20. Which of the following statements is true regarding the outbreak control feature of AMP for Endpoints? (Select the best answer.)

    • It cannot block polymorphic malware.
    • It must wait for a content update before blocking specific files.
    • It cannot whitelist specific applications.
    • It can use application blocking lists to contain compromised applications.
    Explanation:
    The outbreak control feature of Cisco Advanced Malware Protection (AMP) for Endpoints can use application blocking lists to contain compromised applications. AMP for Endpoints is a hostbased malware detection and prevention platform that runs on Microsoft Windows, Mac OS X, Linux, and Google Android.

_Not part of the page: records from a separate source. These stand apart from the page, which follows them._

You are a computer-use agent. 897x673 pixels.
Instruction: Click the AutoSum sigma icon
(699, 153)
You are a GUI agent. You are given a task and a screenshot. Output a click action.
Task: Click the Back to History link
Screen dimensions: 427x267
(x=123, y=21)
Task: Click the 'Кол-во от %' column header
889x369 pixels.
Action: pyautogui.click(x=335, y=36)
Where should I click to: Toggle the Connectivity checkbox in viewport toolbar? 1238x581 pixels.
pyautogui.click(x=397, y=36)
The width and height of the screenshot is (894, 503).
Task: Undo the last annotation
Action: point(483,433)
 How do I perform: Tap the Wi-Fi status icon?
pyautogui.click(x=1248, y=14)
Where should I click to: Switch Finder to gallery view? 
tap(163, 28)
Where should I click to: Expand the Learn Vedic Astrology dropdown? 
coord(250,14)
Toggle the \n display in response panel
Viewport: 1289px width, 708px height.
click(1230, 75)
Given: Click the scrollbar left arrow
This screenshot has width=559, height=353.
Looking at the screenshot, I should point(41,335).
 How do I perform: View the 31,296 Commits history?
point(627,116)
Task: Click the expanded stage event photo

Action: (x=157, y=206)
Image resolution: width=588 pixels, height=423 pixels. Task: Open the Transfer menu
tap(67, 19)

Like many other antimalware packages, AMP for Endpoints monitors network traffic and application behavior to protect a host from malicious traffic. However, unlike many of its competitors, AMP for
    Endpoints continues its analysis after a disposition has been assigned to a file or traffic flow. When malware is detected, the outbreak control feature of AMP for Endpoints can use application blocking to ensure that a compromised application is contained and that it does not spread the infection. Outbreak control provides for granular control over which applications are blocked and can use whitelists to ensure that missioncritical software continues to run even during an outbreak.
    The outbreak feature works in conjunction with the continuous analysis, continuous detection, and retrospective security features of AMP for Endpoints to quickly contain and control the spread of malware. Once a file or application has been detected as malicious, the outbreak control feature can use custom detection rules to quickly block the specific file or application without waiting for a signature file content update. In addition, custom signatures can be created to detect polymorphic malware, which is malicious software than can evolve its code or behavior as it propagates.